Creates copyright notices and policies for digital content with DMCA procedures and fair use guidelines. Use when protecting original content and establishing copyright policies.

Add this skill
  1. This skill, packaged and ready to upload. copyright-notice.zip
  2. In claude.ai or Claude desktop: Customize → Skills (+) → Create skill → Upload a skill, select the zip and toggle it on. Greyed out? Enable code execution under Settings → Capabilities.
  3. It’s live in your chats — no code, no setup. Want every Business skill at once? Add the whole plugin from the Business page (Customize → Personal plugins → Create plugin → Upload plugin).

When to Use This Skill

Use this skill when you need to:

  • Create copyright notices for websites, digital products, or content
  • Draft a DMCA takedown policy for your platform
  • Establish fair use guidelines for your content
  • Write copyright policies for courses, templates, or digital downloads

DO NOT use this skill for trademark applications (use trademark-application), patent filings, or legal disputes. This is for creating copyright notices and policies. Consult an attorney for enforcement or litigation.


Core Principle

COPYRIGHT PROTECTION EXISTS AUTOMATICALLY WHEN YOU CREATE ORIGINAL WORK — BUT A CLEAR NOTICE AND POLICY DETERS INFRINGEMENT AND STRENGTHENS YOUR LEGAL POSITION.
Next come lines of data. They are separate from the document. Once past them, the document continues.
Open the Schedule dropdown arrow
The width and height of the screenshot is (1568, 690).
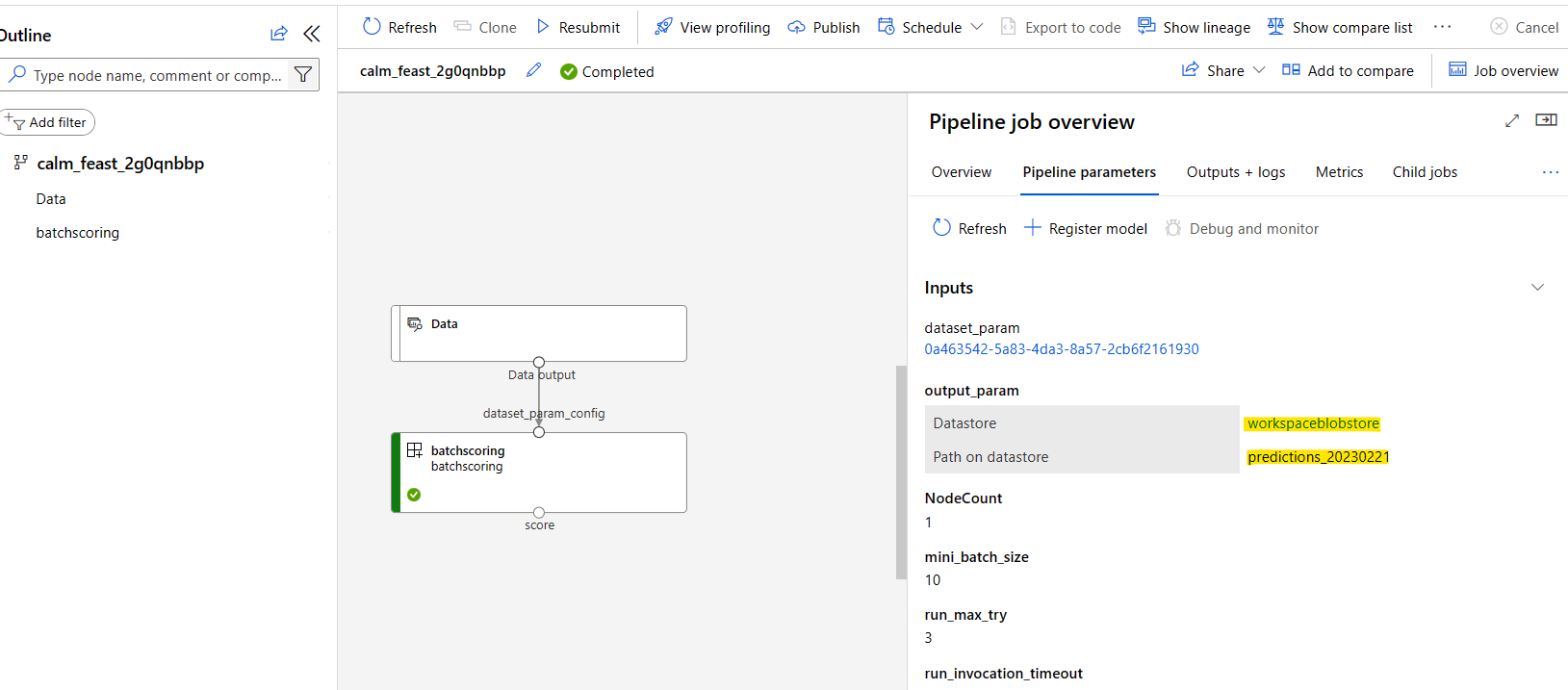[x=977, y=27]
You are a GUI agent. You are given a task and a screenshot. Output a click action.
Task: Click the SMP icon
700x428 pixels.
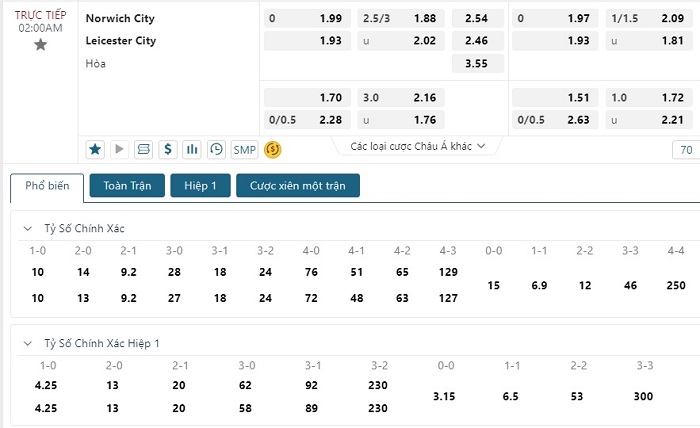pyautogui.click(x=245, y=150)
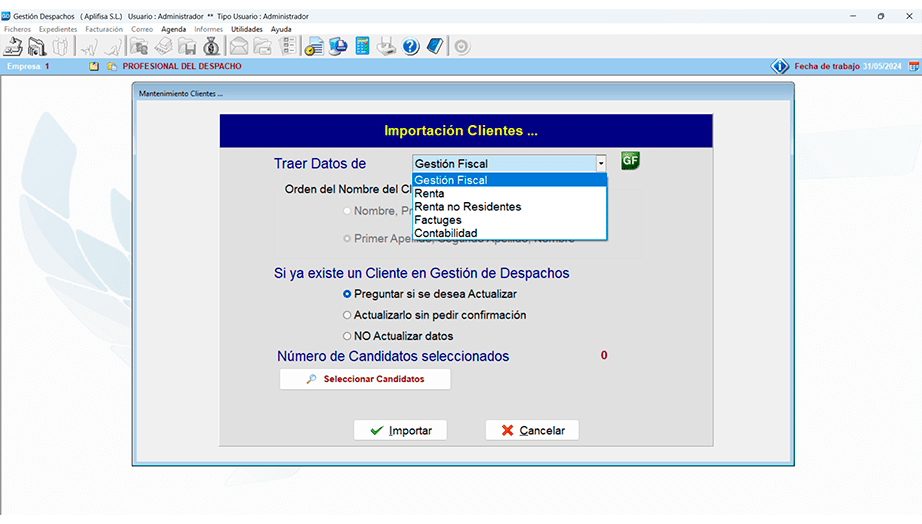The image size is (922, 524).
Task: Click the calculator icon in the toolbar
Action: click(x=362, y=46)
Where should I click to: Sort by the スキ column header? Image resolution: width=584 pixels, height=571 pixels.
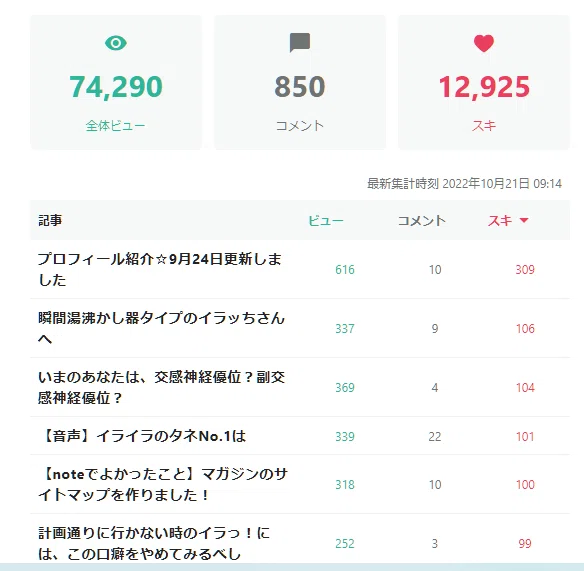point(500,221)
Phase 1: Content Inventory

Required Inputs

Input What to Ask Default
Content types "What content do you need to protect? (website, courses, templates, ebooks, software)" Website + digital products
Business name "What is the legal name or business name that owns the content?" No default — must be provided
Year of first publication "When was the content first published?" Current year
User-generated content "Does your platform allow users to submit content?" No
Content licensing "Do you license or sell content for others to use?" No
DMCA agent needed "Do you host user-uploaded content that needs DMCA compliance?" No

GATE: Do not proceed without business name and content types.


Phase 2: Copyright Notices

Standard Copyright Notice

## Copyright Notices

### Website Footer Notice
Copyright [Year] [Business Name]. All rights reserved.

### Extended Notice (for legal page or terms)
Copyright [Year]-[Current Year] [Business Name]. All rights reserved.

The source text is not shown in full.